MEASURES TO TACKLE BLACK MONEY
There are two types of issues that occur with regards to black money – firstly, its generation and secondly, its use and consumption which includes black money laundering back to the conventional economy. Therefore, while dealing with the curbing of black money both these aspects have to be covered. The various strategies to tackle black money are as follows:
- Preventing the generation of black money
- Effective detection
- Disapproving the use of black money
PREVENTING THE GENERATION OF BLACK MONEY
India must adopt Time-bound, transparent and regulated permits/approvals and single window delivery of various services to the degree possible. The Electronic Bill of 2011 provides for various services through electronic delivery which leads to transparency, accountability, efficiency, reliability and accessibility in the delivery of such services.
The combat against the laundering of black money must be done on three heads such as an ethical, administrative and socio-economic level. With regards to the ethical level, the government must try to reinforce the values and moral education in the schools which will throw a light on the aspects of the illegality of generation and use of black money.
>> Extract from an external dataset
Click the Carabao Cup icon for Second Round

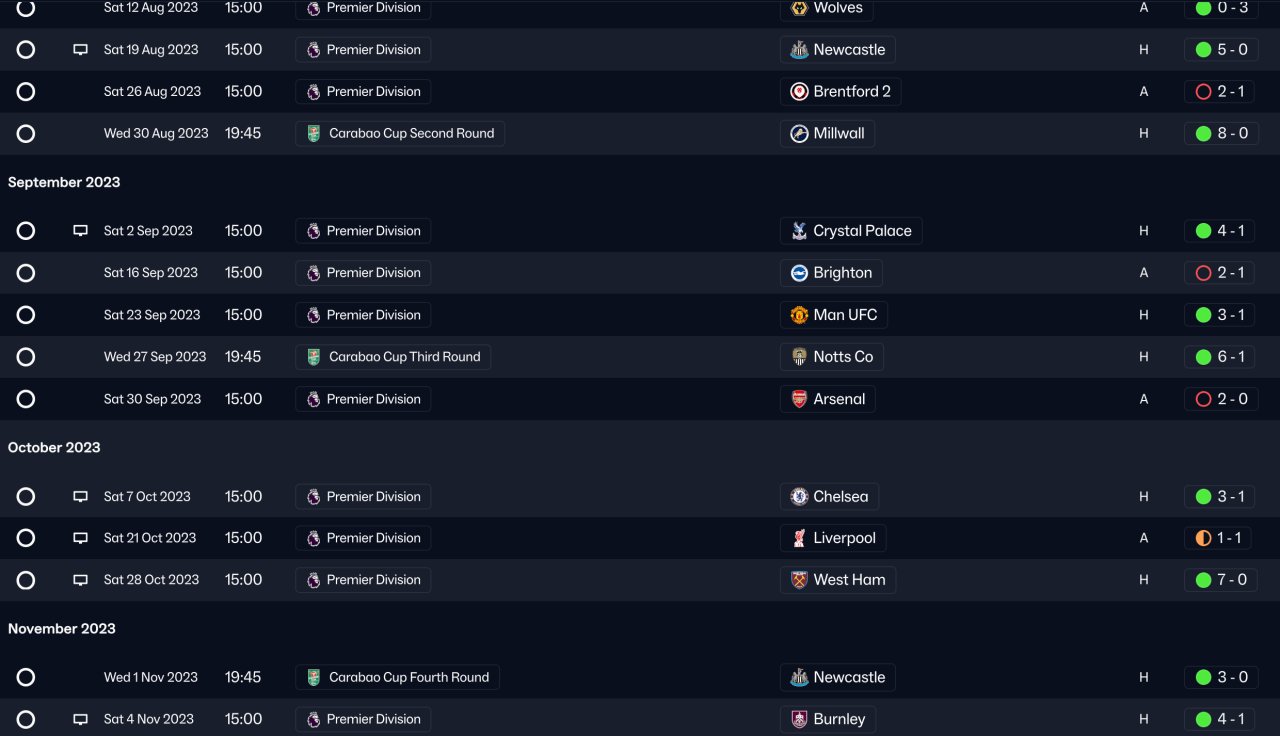point(314,134)
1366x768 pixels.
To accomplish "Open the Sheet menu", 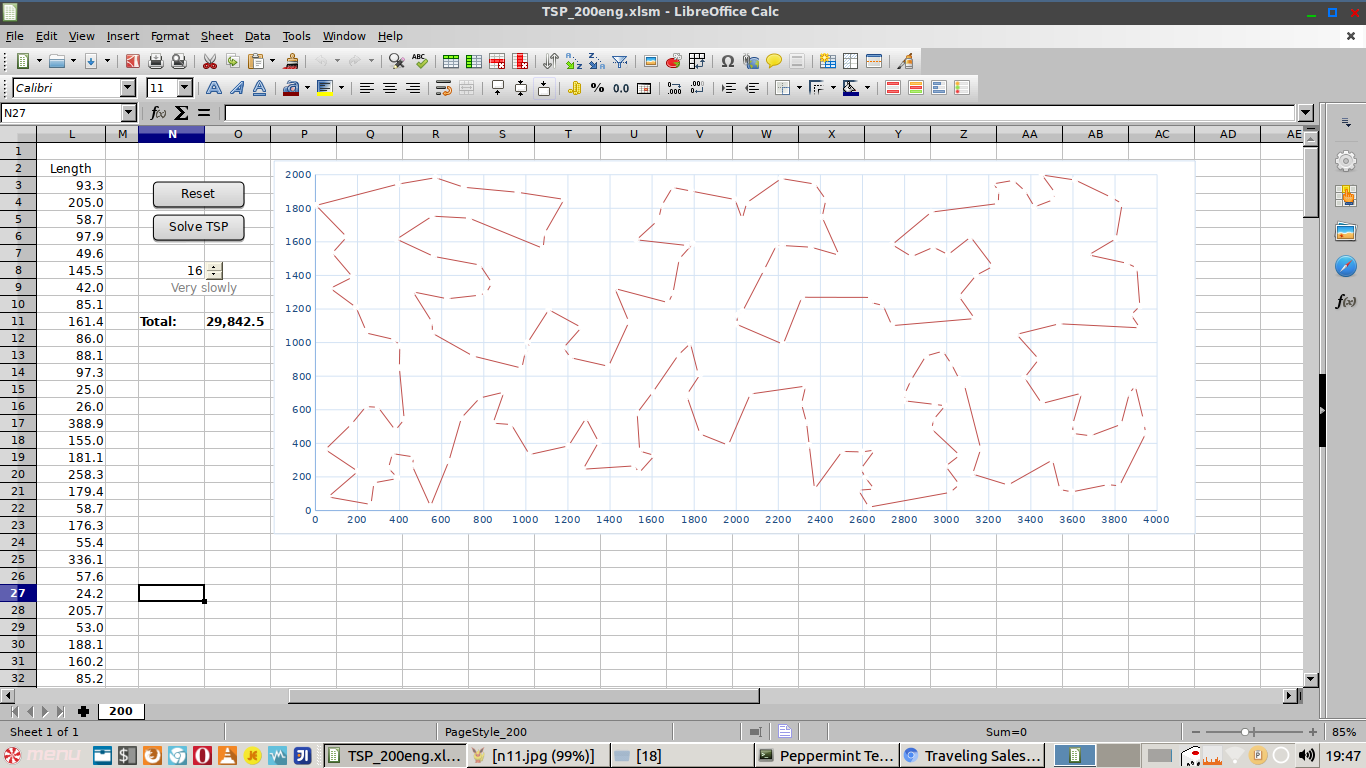I will click(x=217, y=36).
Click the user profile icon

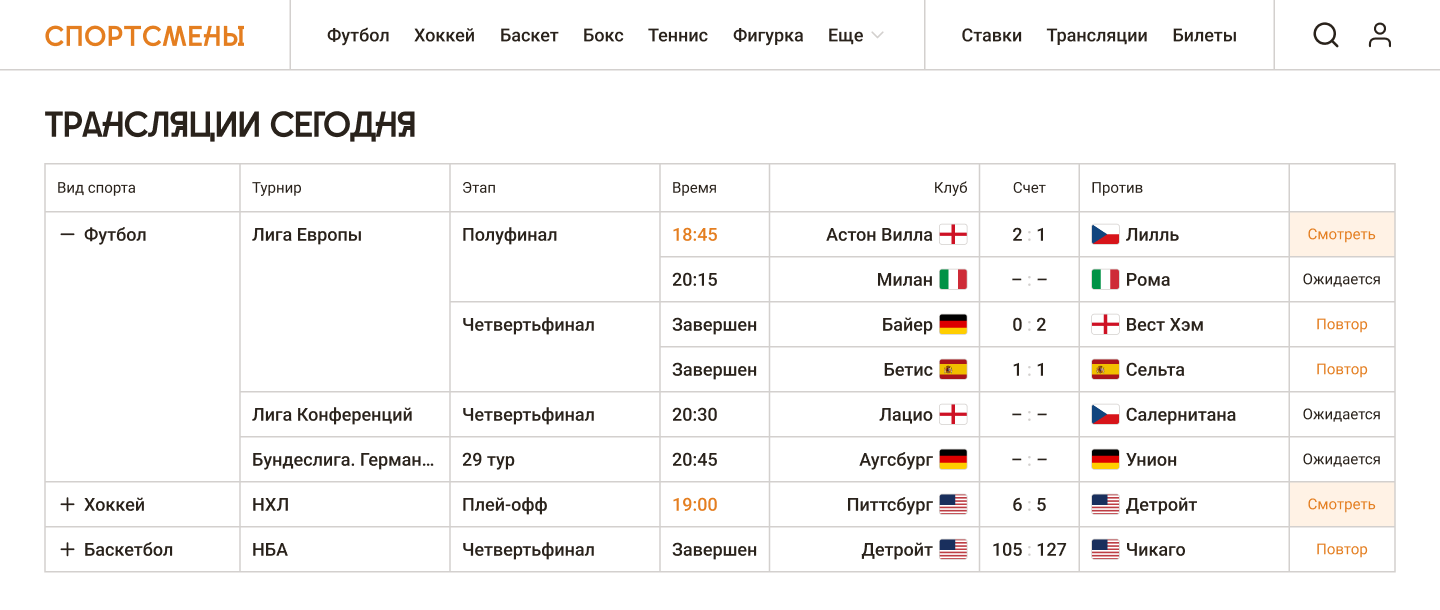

This would help in building good character citizens due to the awareness that is created. The Government must legislate public procurement laws in order to maintain transparency and equitable treatment of competition, bidders which would enhance economy and efficiency in the administration.
Various huge public expenditure Social sector schemes for various agendas suffer from many leakages and manipulations. The best solution would be to channelize direct transfers to the account of beneficiaries as it would prevent leakages and manipulations. The social audits must be made imperative for all social sector schemes which do not have the direct transfer of credit to the account of the beneficiary and at different levels of audit.
The aspect of oversight is absent in the private sector except for some professionally managed firms. The oversight mainly consists of self-regulation and audit under the Income Tax laws and Company laws. Keeping in mind the Satyam case it is apparent that even in professionally managed firms the system of audit is ineffective. The authors would like to submit that the implication of dual audit must be reduced to a single audit which must be detached from the control and management of the business. Therefore, the government must appoint auditors in different levels and they must be randomly appointed to the various private sector firms based on payment capacity and category.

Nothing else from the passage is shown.